» TASK OBJECTIVE:
Every record must be retyped as it stands.

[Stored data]
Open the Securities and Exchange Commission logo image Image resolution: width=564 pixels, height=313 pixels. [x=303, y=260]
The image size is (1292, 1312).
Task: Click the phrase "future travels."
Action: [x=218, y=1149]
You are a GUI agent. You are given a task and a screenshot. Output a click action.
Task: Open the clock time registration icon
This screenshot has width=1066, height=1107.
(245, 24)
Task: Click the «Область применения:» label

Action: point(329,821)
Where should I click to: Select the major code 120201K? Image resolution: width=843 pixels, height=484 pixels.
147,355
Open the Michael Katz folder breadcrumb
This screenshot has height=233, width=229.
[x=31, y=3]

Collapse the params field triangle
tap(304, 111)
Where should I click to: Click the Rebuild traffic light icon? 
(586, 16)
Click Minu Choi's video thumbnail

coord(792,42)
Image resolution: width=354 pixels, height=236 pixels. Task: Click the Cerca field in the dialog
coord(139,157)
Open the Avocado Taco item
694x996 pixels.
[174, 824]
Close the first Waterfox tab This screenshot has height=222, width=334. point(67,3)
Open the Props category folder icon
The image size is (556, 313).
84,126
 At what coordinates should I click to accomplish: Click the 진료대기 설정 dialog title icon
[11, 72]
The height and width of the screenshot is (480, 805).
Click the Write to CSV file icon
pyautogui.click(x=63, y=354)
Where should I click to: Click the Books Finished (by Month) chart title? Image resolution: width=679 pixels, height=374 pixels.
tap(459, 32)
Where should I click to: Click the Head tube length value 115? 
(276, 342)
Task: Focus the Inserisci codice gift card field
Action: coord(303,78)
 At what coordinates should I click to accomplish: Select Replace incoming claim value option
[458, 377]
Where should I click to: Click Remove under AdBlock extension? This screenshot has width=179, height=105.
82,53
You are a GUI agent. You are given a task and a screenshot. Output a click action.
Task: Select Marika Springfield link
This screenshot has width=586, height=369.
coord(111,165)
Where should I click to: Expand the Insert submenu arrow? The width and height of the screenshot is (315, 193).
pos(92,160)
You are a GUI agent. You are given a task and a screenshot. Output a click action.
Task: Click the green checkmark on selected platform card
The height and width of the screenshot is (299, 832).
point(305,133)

» RESULT:
Open the Securities and Exchange Commission logo image Image resolution: width=564 pixels, height=313 pixels. [x=303, y=260]
The image size is (1292, 1312).
Task: Click the phrase "future travels."
Action: [x=218, y=1149]
You are a GUI agent. You are given a task and a screenshot. Output a click action.
Task: Open the clock time registration icon
This screenshot has width=1066, height=1107.
(245, 24)
Task: Click the «Область применения:» label

Action: point(329,821)
Where should I click to: Select the major code 120201K? Image resolution: width=843 pixels, height=484 pixels.
147,355
Open the Michael Katz folder breadcrumb
This screenshot has height=233, width=229.
[x=31, y=3]

Collapse the params field triangle
tap(304, 111)
Where should I click to: Click the Rebuild traffic light icon? 
(586, 16)
Click Minu Choi's video thumbnail

coord(792,42)
Image resolution: width=354 pixels, height=236 pixels. Task: Click the Cerca field in the dialog
coord(139,157)
Open the Avocado Taco item
694x996 pixels.
[174, 824]
Close the first Waterfox tab This screenshot has height=222, width=334. point(67,3)
Open the Props category folder icon
The image size is (556, 313).
84,126
 At what coordinates should I click to accomplish: Click the 진료대기 설정 dialog title icon
[11, 72]
The height and width of the screenshot is (480, 805).
Click the Write to CSV file icon
pyautogui.click(x=63, y=354)
Where should I click to: Click the Books Finished (by Month) chart title? Image resolution: width=679 pixels, height=374 pixels.
tap(459, 32)
Where should I click to: Click the Head tube length value 115? 
(276, 342)
Task: Focus the Inserisci codice gift card field
Action: coord(303,78)
 At what coordinates should I click to accomplish: Select Replace incoming claim value option
[458, 377]
Where should I click to: Click Remove under AdBlock extension? This screenshot has width=179, height=105.
82,53
You are a GUI agent. You are given a task and a screenshot. Output a click action.
Task: Select Marika Springfield link
This screenshot has width=586, height=369.
coord(111,165)
Where should I click to: Expand the Insert submenu arrow? The width and height of the screenshot is (315, 193).
pos(92,160)
You are a GUI agent. You are given a task and a screenshot. Output a click action.
Task: Click the green checkmark on selected platform card
The height and width of the screenshot is (299, 832).
point(305,133)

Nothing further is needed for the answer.